The disastrous attempt to transform the economy and society overnight resulted in tens of millions of deaths in the Great Famine — and a new willingness to challenge the chairman.
“Mao worried that his position was not stable, so the ninth national congress was not held until 1969,” Gao said.
That year a giant portrait of Mao hung above the meeting. He had already unleashed the Cultural Revolution to eliminate his rivals; Lin Biao (林彪) — who would die in a mysterious plane crash two years later — was confirmed as his new successor. “The ideological, political and organizational guidelines of the ninth national congress were wrong,” a caption at the museum states flatly.
Eight years later, after Mao’s death, the 11th congress saw the return of many of his victims; notably Deng Xiaoping (鄧小平), who would do more than anyone to turn China into today’s global powerhouse. That year, 1977, saw the establishment of the pattern that still prevails, with a congress every five years. The party is an increasingly institutionalized body that has regulated the turnover of leaders, leaving behind the days when one man could control it.
Many within its top ranks appear to have feared Bo, who sought to harness mass support in pursuit of his ambitions, as a destabilizing figure. These days “the national congress is like a rubber stamp. Before the 18th, all the significant decisions have already been made, such as the personnel arrangements and the policy direction afterwards,” Gao said.
Gao, like others, believes three decades of economic reform without political change have led to contradictions and conflicts which are reaching a critical, explosive point. As growth slows, it can no longer disguise the problems.
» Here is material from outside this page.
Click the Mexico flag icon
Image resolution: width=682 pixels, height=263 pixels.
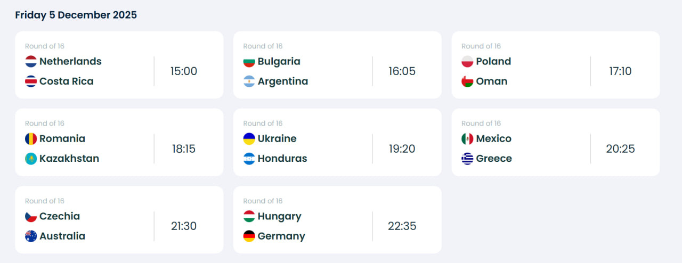tap(467, 139)
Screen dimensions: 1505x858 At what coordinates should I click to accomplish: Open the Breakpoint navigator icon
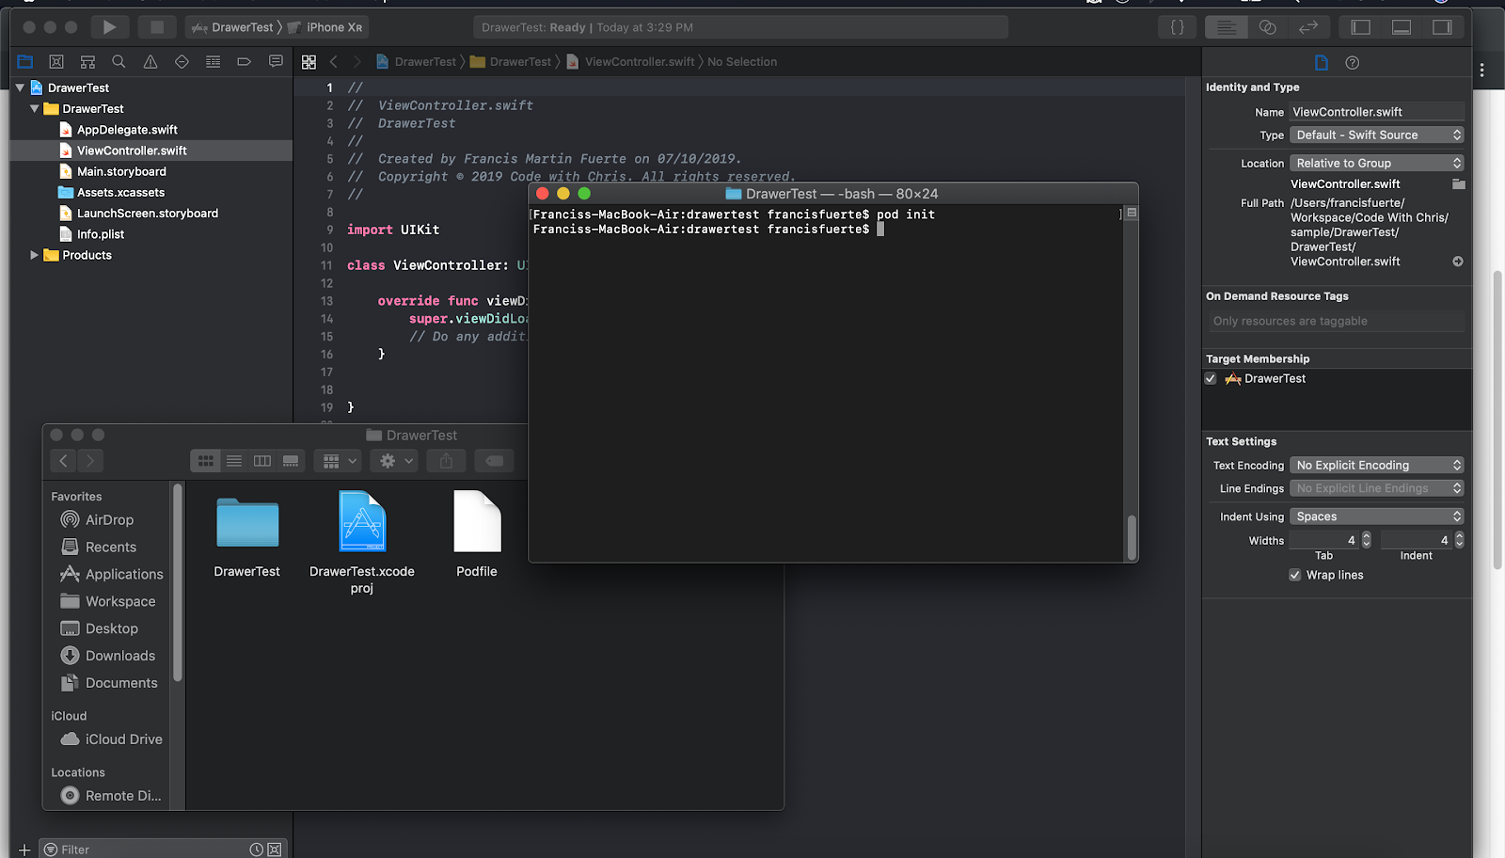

The Bo Xilai incident gave the party the opportunity to turn over a new leaf, Gao said.
“In my opinion, they missed it,” he said. “From the trial of Wang Lijun (王立軍) to dealing with the Bo case, it has all been black operations ... It has been about the political struggles, trading by different groups in the power transition.”
“The Communist Party is 92 years old. It is senile and lethargic,” Gao said. “They only want to maintain the present situation, not to make any changes.”
Others hope a new generation of leaders could yet grasp the nettle. Analyst Cheng Li (李成) of the Brookings Institution in a recent paper said they are “collectively more diverse in terms of their professional and political backgrounds, more weathered and adaptable from their formative experiences during the Cultural Revolution and more cosmopolitan in their worldviews and policy choices than the preceding generations.”
“They may contribute, in a profound way, to political institutionalization and democratic governance of the country,” Li said.
Yet, he said, the increasing pluralism of Chinese society and diversity among political elites make reaching consensus far harder.
“Ideological disputes within the leadership are real and they may become too divisive to reconcile,” he said.
While many in China still feel the party has brought stability and wealth, they are increasingly cynical about the motivation and pronouncements of its leaders; even about its founding myths. When one museum visitor said he had come to see China’s past, his friend interjected mockingly: “Is it real history?”